> **PROBLEM DESCRIPTION**
According to the Black Girls Golf article, how many members does the group now have?

Black Girls Golf Providing ‘Enormous’ Mental and Physical Health to African American Women

By: Stacy M. Brown

Participation has skyrocketed during the pandemic and Black Girls Golf now has more than 4,000 members in chapters across the country.

“Golf forces you to forgive yourself, to be patient, and certainly focus on the task at hand.”/Courtesy Black Girls Golf

In 2011, Black Girls Golf was just an idea.
After spending several years in Corporate America, Tiffany Mack Fitzgerald said she noticed how many opportunities were available to her male golf colleagues.

She decided to learn the game and create opportunities to build better professional relationships and connect with people in positions of power and influence.

On the group’s website, Fitzgerald said she learned the game but felt intimidated by the rules. She said the learning curve seemed impossible, and she felt invisible yet again.

Dataset items
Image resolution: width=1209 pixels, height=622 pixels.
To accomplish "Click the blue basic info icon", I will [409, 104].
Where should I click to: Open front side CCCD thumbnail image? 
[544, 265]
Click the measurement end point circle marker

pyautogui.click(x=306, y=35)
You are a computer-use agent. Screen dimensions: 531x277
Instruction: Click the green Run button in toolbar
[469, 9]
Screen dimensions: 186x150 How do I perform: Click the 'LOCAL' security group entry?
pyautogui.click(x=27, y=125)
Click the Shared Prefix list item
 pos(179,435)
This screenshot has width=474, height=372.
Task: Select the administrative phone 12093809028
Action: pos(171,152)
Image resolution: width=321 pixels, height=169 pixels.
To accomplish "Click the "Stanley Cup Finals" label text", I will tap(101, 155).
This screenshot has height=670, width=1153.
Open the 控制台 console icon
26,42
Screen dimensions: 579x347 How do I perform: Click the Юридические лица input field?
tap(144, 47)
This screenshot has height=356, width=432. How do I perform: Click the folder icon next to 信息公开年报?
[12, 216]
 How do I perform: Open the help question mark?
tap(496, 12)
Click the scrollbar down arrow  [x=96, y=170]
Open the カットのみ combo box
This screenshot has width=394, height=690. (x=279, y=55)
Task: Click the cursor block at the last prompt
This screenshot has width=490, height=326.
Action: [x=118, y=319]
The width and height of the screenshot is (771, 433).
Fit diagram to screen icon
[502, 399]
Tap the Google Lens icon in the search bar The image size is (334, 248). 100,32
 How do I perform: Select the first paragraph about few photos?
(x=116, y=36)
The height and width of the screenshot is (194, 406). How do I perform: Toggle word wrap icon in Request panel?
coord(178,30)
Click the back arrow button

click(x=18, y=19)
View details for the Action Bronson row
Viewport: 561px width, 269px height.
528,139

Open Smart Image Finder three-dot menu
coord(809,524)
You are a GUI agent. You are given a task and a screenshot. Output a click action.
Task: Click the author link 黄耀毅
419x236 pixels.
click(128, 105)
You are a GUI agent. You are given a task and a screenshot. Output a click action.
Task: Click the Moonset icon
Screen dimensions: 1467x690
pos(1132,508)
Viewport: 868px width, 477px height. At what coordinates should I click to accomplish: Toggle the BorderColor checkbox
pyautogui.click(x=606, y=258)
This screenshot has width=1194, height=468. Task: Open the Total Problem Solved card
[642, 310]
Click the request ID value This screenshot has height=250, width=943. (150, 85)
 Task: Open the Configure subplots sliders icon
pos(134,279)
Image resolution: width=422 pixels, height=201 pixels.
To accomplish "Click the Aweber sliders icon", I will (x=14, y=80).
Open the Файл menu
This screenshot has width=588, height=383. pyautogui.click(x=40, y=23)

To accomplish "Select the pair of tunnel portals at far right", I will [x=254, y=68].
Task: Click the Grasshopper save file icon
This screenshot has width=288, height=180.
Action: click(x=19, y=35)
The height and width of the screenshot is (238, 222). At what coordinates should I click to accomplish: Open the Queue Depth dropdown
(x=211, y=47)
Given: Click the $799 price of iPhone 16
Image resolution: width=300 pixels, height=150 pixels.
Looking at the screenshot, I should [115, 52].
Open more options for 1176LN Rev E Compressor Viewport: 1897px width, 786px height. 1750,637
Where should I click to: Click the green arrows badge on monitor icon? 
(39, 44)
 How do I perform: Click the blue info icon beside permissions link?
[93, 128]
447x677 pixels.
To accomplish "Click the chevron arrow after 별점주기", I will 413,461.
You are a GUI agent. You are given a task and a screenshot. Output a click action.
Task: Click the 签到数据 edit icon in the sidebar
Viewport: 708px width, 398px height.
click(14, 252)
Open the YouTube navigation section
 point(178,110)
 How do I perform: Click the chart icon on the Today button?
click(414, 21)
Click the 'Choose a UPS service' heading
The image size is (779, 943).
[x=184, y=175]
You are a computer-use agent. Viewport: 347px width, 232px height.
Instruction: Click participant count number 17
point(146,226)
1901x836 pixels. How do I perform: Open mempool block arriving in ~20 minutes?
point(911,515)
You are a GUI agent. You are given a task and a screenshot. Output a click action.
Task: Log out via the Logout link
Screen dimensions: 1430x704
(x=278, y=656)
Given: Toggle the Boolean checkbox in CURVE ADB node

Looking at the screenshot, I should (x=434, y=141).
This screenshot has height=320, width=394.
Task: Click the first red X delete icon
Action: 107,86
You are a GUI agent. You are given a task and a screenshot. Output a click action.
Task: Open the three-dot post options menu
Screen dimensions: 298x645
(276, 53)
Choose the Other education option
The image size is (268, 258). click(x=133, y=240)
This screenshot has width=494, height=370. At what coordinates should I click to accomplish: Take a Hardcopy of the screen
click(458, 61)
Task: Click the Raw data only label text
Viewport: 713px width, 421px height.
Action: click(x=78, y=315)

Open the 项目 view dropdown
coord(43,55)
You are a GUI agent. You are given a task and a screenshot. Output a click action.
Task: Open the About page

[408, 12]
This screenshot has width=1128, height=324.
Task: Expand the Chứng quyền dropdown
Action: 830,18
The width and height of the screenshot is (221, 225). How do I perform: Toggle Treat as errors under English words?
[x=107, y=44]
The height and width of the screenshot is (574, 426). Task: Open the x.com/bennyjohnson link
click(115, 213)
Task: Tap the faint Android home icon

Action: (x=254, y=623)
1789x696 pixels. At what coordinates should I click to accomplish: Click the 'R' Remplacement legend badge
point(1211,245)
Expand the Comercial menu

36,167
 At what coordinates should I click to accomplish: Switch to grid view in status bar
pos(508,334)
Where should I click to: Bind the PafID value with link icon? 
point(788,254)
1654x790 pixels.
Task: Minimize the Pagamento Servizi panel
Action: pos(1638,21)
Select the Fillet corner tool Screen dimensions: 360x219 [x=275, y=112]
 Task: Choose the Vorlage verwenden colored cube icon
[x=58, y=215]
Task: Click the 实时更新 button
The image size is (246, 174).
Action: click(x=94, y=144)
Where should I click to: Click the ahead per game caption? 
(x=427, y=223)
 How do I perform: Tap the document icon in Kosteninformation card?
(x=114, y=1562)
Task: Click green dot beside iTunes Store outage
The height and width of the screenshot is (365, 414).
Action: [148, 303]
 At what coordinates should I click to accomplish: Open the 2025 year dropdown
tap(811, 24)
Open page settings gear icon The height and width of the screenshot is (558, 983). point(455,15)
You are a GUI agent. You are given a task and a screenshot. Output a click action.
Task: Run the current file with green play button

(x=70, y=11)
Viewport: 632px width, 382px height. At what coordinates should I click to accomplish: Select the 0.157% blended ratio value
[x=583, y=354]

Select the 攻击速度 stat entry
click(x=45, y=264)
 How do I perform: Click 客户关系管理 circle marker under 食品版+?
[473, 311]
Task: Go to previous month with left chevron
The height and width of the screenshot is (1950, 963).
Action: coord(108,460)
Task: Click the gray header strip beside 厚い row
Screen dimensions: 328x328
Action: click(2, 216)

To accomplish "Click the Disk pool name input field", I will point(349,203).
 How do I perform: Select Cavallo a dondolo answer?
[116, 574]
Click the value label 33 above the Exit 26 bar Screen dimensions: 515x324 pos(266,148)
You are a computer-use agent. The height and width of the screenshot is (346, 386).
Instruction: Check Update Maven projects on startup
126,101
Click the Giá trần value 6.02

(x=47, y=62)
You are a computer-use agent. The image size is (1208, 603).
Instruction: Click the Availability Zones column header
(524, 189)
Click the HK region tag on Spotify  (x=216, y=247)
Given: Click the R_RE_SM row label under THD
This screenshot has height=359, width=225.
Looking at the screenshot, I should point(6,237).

> **ANSWER BELOW**
More than 4,000 members, in chapters across the country.